Stage 8: Transpile marked VM contracts to TEVM

[TODO]

Stage 10: Generate Hashed State Stage

Erigon during execution uses Plain state storage.

Plain State: Instead of the normal (we call it "Hashed State") where accounts and storage items are addressed as keccak256(address), in the plain state them are addressed by the address itself.

Though, to make sure that some APIs work and keep the compatibility with the other clients, we generate Hashed state as well.

If the hashed state is not empty, then we are looking at the History ChangeSets and update only the items that were changed.

This stage doesn't use a network connection.

Stage 11: Compute State Root Stage

This stage build the Merkle trie and checks the root hash for the current state.

It also builds Intermediate Hashes along the way and stores them into the database.

If there were no intermediate hashes stored before (that could happend during the first initial sync), it builds the full Merkle Trie and its root hash.

If there are intermediate hashes in the database, it uses the block history to figure out which ones are outdated and which ones are still up to date.

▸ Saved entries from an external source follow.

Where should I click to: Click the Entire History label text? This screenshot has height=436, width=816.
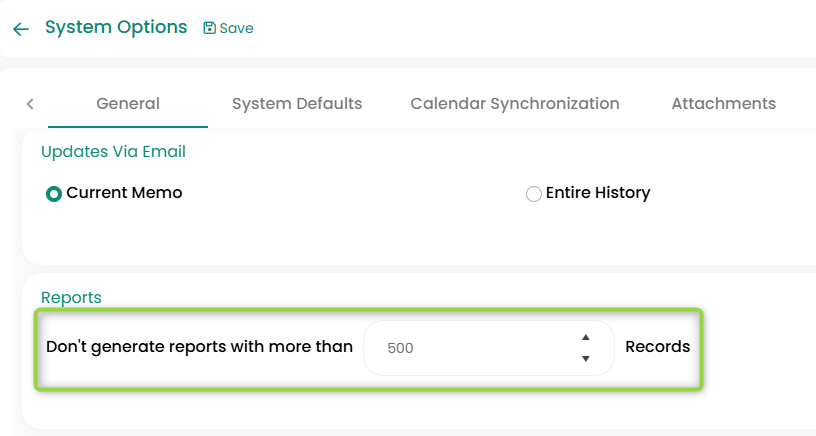click(x=598, y=193)
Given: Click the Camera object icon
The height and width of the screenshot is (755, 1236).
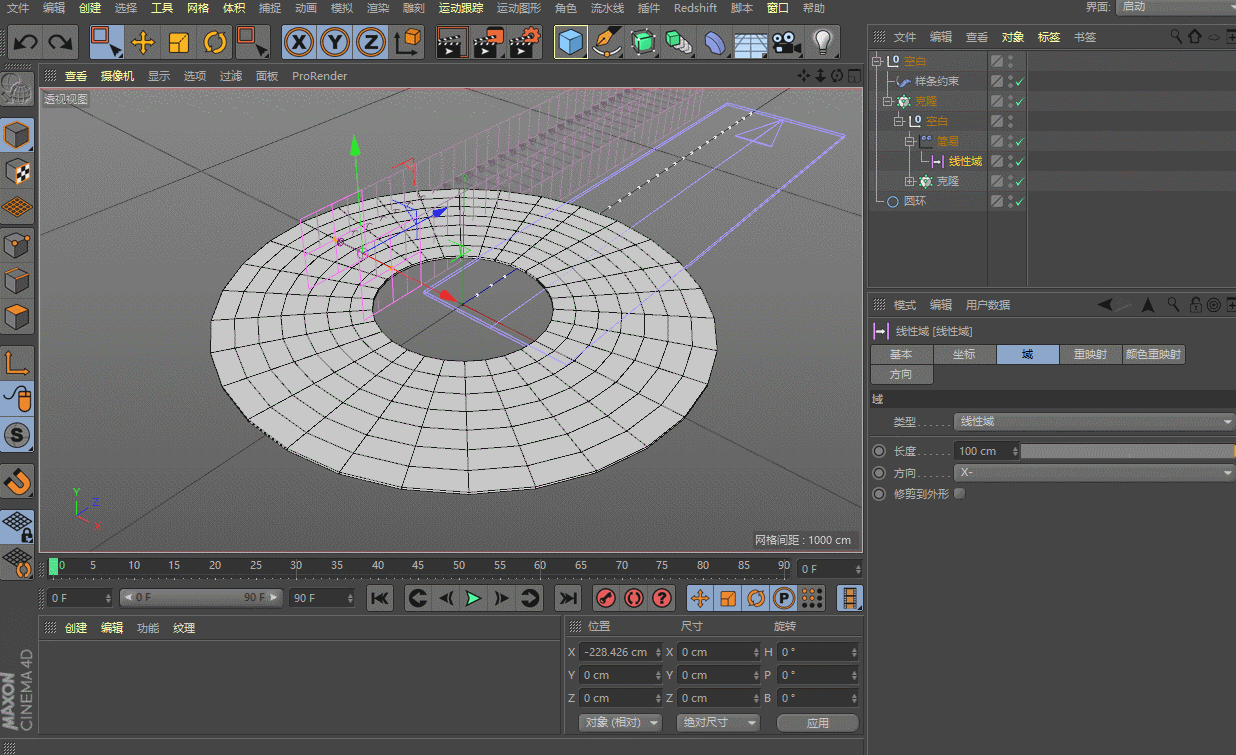Looking at the screenshot, I should point(787,42).
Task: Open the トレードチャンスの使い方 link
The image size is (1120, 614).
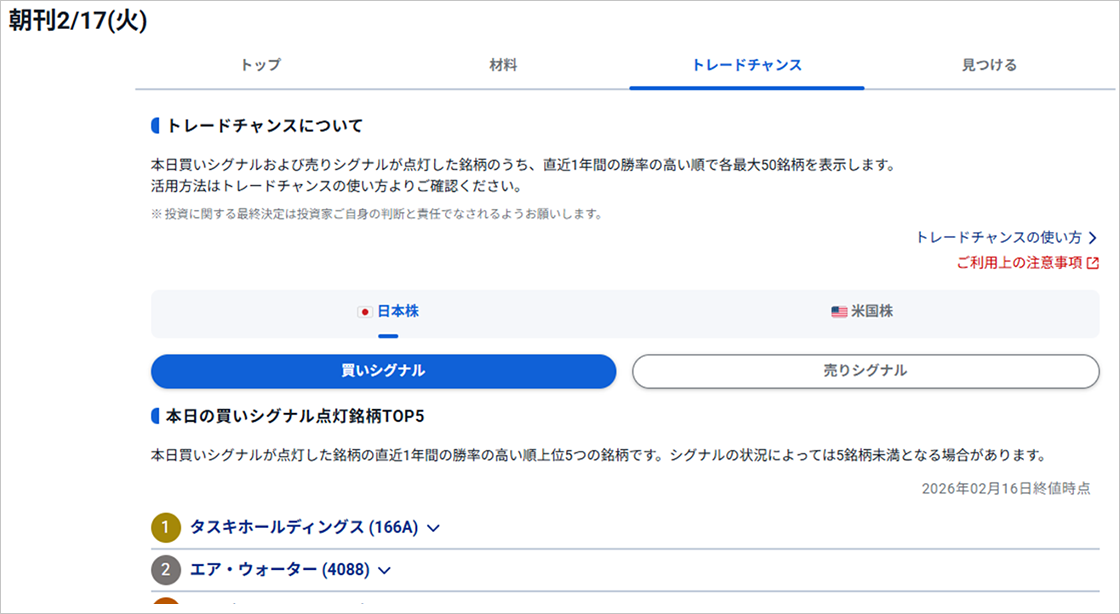Action: coord(998,238)
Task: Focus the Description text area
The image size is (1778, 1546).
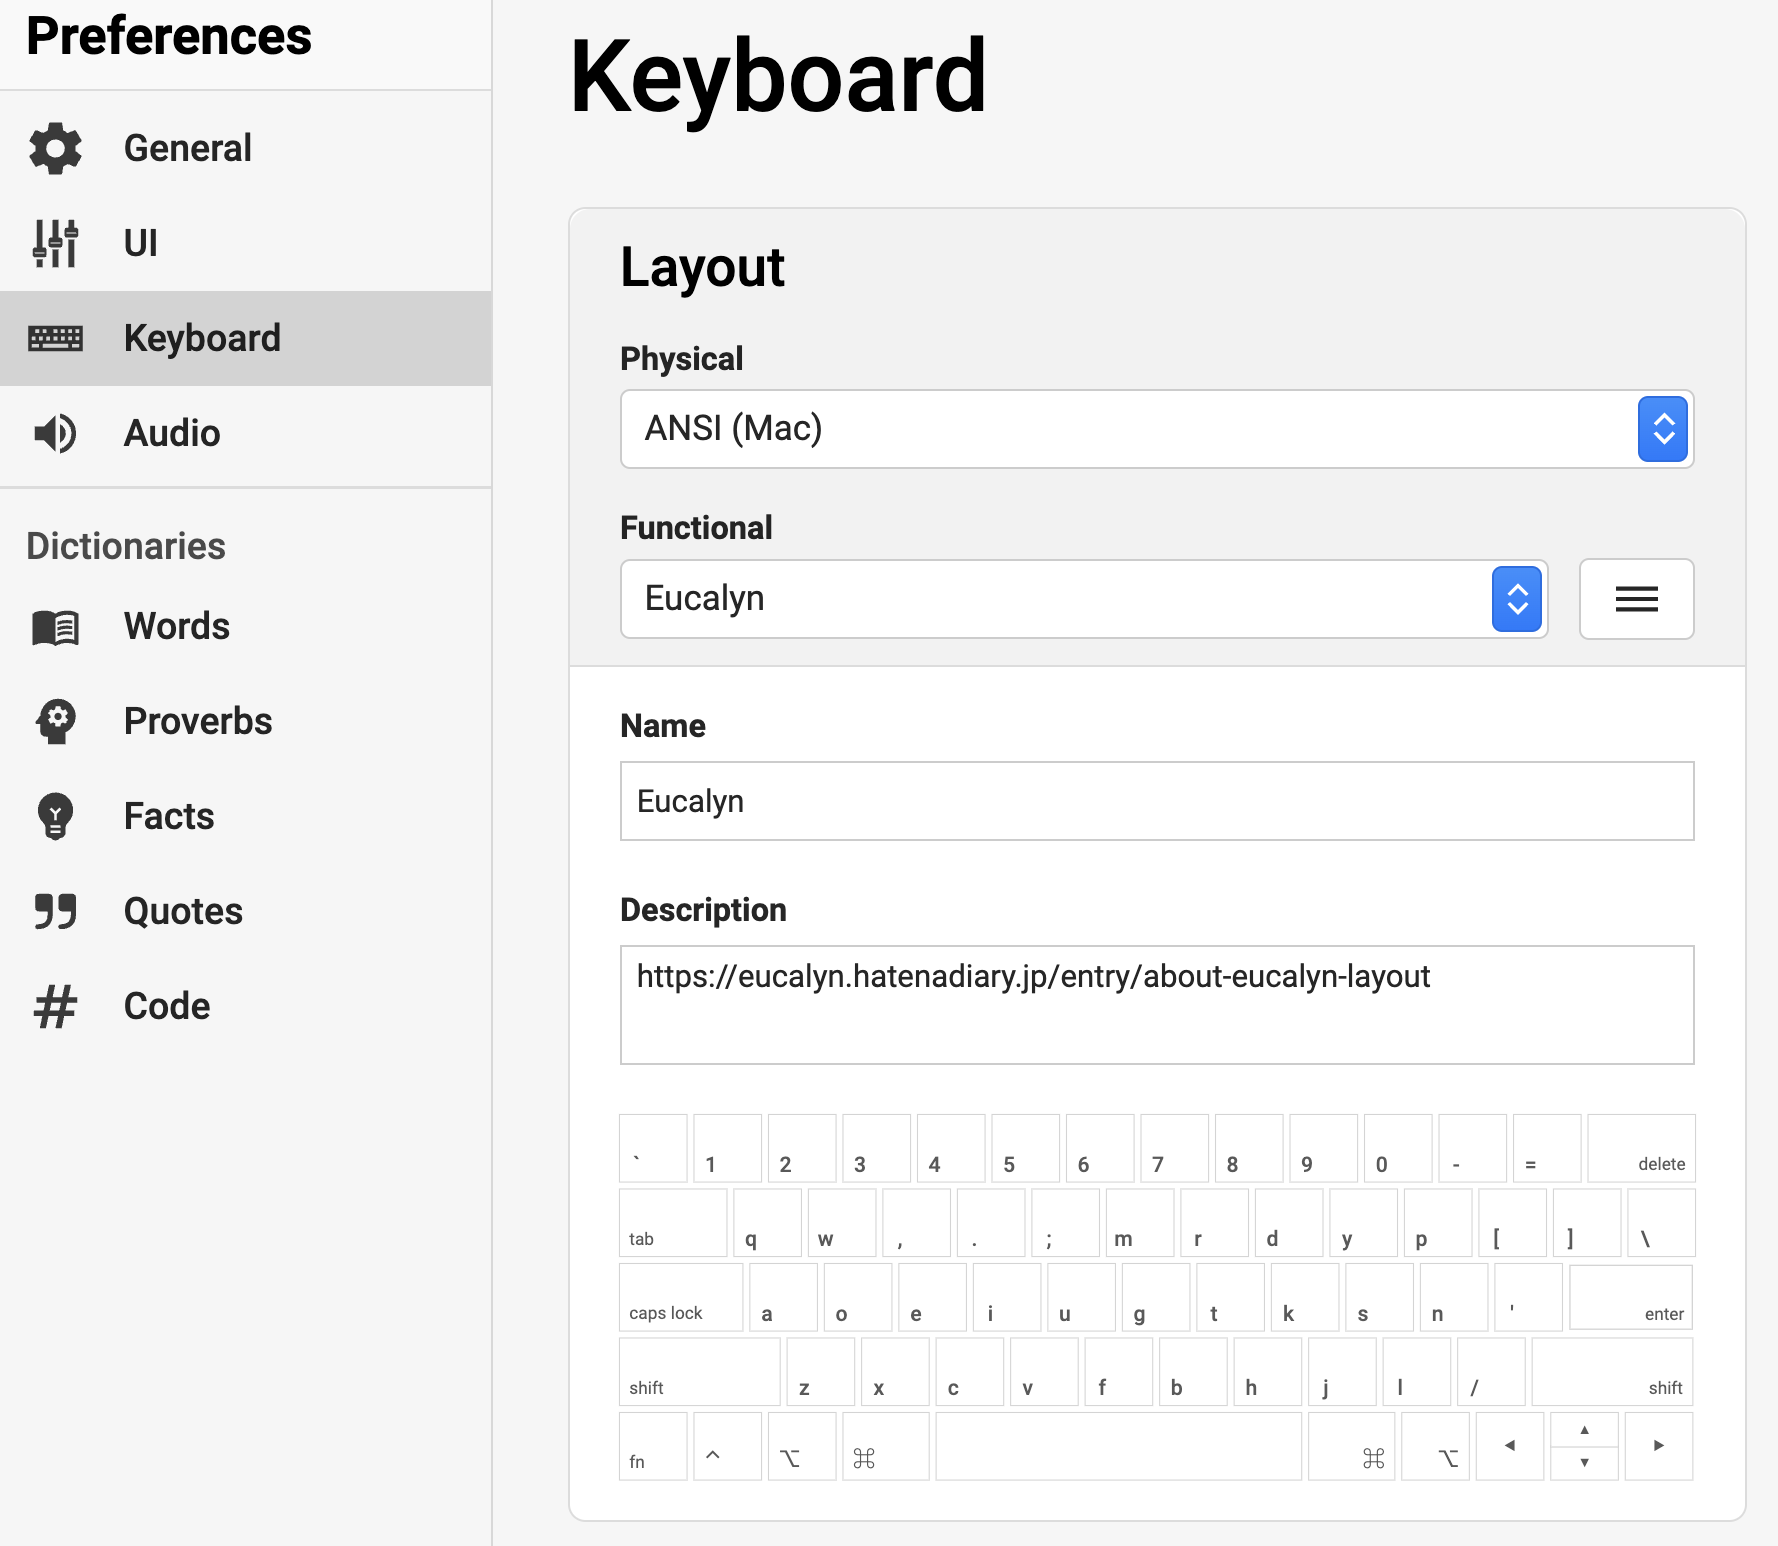Action: pos(1156,1004)
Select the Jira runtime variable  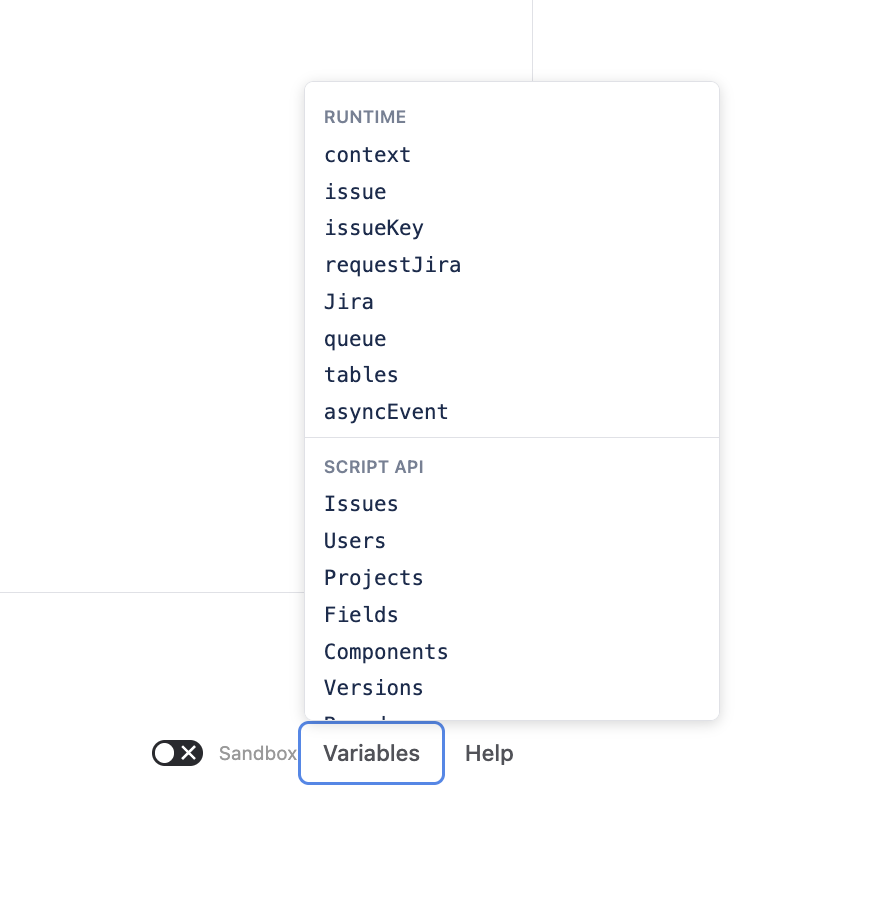coord(349,302)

Then it builds a partial Merkle trie using the up-to-date hashes and only rebuilding the outdated ones.

If the root hash doesn't match, it initiates an unwind one block backwards.

This stage doesn't use a network connection.

Stage 12: Generate call traces index

[TODO]

Stages 13, 14, 15, 16: Generate Indexes Stages 8, 9, 10, and 11

There are 4 indexes that are generated during sync.

They might be disabled because they aren't used for all the APIs.

These stages do not use a network connection.

Account History Index

This index stores the mapping from the account address to the list of blocks where this account was changed in some way.

Storage History Index

This index stores the mapping from the storage item address to the list of blocks where this storage item was changed in some way.

Log Index

This index sets up a link from the [TODO] to [TODO].

Tx Lookup Index

This index sets up a link from the transaction hash to the block number.

Stage 17: Transaction Pool Stage

During this stage we start the transaction pool or update its state. For instance, we remove the transactions from the blocks we have downloaded from the pool.

On unwinds, we add the transactions from the blocks we unwind, back to the pool.

This stage doesn't use a network connection.

Stage 18: Finish

This stage sets the current block number that is then used by RPC calls, such as eth_blockNumber.